> Saved entries:
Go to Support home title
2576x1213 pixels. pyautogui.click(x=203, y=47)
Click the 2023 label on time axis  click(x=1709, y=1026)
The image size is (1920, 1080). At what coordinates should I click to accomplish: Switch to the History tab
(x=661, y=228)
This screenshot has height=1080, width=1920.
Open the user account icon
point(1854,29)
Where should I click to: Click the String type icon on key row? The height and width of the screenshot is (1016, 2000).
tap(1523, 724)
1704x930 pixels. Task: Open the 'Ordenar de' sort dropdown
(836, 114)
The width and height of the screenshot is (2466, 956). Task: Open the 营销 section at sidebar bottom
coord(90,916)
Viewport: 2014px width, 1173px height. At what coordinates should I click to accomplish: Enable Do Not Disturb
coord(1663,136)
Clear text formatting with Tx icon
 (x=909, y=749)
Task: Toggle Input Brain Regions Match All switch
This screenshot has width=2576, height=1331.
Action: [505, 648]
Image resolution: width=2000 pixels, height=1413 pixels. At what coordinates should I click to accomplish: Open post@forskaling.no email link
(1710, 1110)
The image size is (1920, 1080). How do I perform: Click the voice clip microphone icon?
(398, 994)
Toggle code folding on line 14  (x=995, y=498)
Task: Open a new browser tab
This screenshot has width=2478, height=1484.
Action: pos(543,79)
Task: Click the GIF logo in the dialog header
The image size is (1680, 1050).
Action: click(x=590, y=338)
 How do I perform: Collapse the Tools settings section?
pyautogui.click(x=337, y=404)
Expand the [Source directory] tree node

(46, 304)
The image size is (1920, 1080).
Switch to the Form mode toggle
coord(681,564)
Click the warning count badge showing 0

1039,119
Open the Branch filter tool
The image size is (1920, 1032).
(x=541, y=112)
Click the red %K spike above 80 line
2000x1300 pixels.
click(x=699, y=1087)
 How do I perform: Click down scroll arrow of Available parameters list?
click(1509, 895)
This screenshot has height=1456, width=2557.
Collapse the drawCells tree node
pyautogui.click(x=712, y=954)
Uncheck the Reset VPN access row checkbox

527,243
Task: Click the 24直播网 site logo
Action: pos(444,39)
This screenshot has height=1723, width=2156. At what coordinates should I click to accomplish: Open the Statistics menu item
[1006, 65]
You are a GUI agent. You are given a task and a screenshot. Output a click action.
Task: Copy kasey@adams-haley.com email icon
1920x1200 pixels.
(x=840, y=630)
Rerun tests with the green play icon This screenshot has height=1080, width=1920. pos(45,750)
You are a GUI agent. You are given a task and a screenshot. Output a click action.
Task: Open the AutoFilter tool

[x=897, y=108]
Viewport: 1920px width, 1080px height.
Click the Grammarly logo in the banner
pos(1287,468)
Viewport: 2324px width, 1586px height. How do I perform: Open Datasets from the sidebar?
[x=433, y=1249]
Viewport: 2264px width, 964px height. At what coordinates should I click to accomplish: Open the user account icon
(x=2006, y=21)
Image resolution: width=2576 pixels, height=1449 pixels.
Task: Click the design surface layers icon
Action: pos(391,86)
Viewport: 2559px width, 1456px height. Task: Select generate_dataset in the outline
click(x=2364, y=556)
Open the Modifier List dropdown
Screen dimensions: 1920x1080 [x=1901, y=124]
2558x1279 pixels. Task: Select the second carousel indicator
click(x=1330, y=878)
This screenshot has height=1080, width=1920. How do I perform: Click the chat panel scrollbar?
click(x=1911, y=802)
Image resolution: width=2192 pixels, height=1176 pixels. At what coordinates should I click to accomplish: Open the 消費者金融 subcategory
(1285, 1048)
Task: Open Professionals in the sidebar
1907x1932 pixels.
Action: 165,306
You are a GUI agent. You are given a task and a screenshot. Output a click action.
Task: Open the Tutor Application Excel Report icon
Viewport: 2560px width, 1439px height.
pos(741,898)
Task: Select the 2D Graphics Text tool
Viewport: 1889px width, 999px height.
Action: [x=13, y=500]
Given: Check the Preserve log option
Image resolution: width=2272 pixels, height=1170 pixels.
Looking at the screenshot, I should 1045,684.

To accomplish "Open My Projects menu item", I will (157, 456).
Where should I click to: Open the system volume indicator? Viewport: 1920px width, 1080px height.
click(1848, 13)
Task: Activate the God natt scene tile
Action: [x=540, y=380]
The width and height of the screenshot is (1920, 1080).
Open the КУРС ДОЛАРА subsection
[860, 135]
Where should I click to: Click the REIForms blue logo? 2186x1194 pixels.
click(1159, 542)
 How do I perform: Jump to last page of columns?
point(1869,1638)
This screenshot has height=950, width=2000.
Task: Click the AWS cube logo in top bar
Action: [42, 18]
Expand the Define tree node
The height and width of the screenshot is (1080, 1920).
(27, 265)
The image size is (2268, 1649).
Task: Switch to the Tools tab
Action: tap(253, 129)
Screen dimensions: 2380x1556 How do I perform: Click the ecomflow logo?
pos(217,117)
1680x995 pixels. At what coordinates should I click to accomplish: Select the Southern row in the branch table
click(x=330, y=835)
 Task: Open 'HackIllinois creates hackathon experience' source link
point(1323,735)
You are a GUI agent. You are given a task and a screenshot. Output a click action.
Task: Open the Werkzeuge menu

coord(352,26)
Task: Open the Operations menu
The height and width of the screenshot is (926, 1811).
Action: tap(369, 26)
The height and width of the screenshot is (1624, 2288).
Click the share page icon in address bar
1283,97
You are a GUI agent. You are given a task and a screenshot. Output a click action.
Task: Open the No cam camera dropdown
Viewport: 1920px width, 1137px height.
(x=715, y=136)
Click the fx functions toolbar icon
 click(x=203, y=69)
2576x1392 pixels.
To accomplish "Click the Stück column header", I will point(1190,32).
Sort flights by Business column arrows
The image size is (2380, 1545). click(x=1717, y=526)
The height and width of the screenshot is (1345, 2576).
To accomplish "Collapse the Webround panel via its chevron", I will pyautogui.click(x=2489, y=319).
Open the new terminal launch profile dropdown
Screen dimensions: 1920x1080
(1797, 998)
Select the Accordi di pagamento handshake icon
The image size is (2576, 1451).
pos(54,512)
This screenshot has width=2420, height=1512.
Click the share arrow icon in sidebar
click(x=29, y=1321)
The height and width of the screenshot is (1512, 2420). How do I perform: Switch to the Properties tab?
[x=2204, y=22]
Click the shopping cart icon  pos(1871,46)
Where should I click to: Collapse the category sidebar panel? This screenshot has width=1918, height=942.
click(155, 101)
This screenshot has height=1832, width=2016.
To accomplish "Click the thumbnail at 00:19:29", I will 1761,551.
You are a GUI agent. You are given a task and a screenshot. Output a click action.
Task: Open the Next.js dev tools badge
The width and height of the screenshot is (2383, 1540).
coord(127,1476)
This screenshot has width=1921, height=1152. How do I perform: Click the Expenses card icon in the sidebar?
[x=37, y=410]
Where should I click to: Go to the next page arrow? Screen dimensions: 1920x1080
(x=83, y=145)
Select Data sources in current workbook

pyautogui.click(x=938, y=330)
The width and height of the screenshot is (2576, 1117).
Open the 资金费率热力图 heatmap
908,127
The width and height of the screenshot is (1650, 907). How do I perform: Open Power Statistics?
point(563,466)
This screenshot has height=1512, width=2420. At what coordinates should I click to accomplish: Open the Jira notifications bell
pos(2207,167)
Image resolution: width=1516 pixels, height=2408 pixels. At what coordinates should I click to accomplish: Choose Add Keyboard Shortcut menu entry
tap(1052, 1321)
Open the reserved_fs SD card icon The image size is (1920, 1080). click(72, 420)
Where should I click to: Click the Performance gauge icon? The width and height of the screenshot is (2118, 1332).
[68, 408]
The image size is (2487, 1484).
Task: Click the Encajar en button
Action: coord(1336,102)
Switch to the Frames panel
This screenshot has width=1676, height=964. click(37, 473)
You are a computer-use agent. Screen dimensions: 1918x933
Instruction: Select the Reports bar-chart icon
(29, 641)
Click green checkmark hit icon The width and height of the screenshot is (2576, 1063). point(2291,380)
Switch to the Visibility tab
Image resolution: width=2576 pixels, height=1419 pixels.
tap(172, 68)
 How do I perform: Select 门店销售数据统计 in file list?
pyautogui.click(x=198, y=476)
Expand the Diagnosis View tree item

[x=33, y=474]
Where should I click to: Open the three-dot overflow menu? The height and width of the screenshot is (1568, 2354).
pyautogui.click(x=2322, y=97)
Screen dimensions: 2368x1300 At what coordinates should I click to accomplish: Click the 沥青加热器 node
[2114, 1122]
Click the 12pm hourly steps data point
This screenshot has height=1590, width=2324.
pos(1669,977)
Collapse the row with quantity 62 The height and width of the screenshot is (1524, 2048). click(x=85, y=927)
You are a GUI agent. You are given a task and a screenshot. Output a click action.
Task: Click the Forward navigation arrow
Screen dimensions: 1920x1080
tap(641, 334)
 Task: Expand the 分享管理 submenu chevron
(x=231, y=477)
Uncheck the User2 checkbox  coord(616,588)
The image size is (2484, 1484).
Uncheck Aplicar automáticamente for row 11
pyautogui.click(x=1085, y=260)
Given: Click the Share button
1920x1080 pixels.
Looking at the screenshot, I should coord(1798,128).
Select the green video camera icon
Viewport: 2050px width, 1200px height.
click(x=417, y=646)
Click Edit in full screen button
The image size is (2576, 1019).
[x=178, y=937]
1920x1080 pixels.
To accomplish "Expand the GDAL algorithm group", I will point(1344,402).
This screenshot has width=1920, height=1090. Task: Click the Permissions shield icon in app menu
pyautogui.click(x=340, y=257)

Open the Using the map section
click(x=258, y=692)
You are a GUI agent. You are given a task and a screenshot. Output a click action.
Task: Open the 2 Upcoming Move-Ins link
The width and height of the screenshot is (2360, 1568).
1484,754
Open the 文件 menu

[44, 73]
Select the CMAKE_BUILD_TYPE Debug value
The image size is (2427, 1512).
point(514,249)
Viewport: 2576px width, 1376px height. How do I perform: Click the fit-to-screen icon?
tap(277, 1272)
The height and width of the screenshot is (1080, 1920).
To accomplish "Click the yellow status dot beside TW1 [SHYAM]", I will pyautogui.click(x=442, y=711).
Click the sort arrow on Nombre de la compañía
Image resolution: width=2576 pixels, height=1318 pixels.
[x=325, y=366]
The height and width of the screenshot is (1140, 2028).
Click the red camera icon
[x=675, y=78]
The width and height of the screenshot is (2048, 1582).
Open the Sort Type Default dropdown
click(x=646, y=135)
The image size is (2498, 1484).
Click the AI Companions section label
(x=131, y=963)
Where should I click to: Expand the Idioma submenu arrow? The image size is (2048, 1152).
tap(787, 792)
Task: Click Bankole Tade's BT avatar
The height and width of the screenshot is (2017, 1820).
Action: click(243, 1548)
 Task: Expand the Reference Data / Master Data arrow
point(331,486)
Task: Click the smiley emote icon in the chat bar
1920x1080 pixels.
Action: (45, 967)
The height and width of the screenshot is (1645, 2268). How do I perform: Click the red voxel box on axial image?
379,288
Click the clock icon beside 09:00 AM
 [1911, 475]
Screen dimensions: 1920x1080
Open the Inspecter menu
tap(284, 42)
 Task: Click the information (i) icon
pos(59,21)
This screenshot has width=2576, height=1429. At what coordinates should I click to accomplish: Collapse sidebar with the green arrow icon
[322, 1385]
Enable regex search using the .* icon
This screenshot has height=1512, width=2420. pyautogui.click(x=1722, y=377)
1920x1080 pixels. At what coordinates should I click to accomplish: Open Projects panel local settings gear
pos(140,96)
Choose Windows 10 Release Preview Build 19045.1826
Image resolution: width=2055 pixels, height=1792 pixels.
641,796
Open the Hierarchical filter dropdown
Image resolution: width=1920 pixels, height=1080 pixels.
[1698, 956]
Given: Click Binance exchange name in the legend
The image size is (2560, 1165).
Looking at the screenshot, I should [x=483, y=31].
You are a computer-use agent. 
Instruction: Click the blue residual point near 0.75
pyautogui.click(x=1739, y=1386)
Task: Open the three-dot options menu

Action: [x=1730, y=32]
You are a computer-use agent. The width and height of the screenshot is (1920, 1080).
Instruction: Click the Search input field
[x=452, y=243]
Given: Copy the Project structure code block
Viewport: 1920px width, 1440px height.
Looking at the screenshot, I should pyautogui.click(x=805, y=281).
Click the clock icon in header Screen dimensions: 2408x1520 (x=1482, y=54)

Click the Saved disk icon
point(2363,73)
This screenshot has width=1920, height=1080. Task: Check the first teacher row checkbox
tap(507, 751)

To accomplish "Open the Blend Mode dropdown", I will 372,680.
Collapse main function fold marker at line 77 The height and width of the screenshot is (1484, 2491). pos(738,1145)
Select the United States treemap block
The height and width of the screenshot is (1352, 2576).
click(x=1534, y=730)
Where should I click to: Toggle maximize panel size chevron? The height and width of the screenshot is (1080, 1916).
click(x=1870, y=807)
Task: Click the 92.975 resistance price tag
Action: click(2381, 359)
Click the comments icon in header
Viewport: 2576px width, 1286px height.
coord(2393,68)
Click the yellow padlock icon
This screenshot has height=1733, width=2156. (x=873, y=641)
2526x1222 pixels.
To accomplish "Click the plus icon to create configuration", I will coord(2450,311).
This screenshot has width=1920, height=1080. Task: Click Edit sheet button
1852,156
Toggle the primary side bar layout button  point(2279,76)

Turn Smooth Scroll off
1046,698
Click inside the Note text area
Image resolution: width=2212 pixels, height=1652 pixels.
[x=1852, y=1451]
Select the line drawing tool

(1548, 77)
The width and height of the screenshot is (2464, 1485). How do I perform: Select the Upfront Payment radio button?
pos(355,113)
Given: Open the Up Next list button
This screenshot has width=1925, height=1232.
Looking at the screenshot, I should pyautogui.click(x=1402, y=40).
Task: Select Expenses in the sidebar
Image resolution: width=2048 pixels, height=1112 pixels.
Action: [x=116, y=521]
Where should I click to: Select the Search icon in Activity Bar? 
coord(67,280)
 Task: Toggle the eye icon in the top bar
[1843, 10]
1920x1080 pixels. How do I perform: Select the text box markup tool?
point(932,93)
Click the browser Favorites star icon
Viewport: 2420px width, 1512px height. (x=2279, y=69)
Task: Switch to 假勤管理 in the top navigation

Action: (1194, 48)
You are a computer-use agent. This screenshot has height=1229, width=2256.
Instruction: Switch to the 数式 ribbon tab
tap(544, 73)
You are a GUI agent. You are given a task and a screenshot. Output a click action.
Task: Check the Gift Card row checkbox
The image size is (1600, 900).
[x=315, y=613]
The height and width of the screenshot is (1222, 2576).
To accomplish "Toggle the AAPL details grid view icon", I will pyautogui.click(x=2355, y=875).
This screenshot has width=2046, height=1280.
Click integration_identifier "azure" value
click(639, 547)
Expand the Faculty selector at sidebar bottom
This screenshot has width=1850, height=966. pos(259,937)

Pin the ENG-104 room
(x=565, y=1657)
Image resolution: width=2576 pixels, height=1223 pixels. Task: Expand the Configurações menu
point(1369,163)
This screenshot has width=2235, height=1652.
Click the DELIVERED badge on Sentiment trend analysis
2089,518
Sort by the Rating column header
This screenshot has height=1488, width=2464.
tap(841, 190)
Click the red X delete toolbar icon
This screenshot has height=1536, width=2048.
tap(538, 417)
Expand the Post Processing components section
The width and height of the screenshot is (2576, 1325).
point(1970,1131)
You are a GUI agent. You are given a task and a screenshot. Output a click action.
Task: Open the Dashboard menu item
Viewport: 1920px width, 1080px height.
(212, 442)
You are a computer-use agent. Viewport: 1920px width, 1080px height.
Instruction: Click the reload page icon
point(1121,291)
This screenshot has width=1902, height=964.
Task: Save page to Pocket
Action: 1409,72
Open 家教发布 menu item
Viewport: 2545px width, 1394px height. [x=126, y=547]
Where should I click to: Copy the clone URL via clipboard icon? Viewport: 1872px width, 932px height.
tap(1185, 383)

> Activity: Will you return exactly the lines above from the one with "Where should I click to: Expand" down to the one with "Choose Windows 10", counting both as part of the range?

> Worked solution:
Where should I click to: Expand the Idioma submenu arrow? The image size is (2048, 1152).
tap(787, 792)
Task: Click Bankole Tade's BT avatar
The height and width of the screenshot is (2017, 1820).
Action: click(243, 1548)
 Task: Expand the Reference Data / Master Data arrow
point(331,486)
Task: Click the smiley emote icon in the chat bar
1920x1080 pixels.
Action: (45, 967)
The height and width of the screenshot is (1645, 2268). How do I perform: Click the red voxel box on axial image?
379,288
Click the clock icon beside 09:00 AM
 [1911, 475]
Screen dimensions: 1920x1080
Open the Inspecter menu
tap(284, 42)
 Task: Click the information (i) icon
pos(59,21)
This screenshot has width=2576, height=1429. At what coordinates should I click to accomplish: Collapse sidebar with the green arrow icon
[322, 1385]
Enable regex search using the .* icon
This screenshot has height=1512, width=2420. pyautogui.click(x=1722, y=377)
1920x1080 pixels. At what coordinates should I click to accomplish: Open Projects panel local settings gear
pos(140,96)
Choose Windows 10 Release Preview Build 19045.1826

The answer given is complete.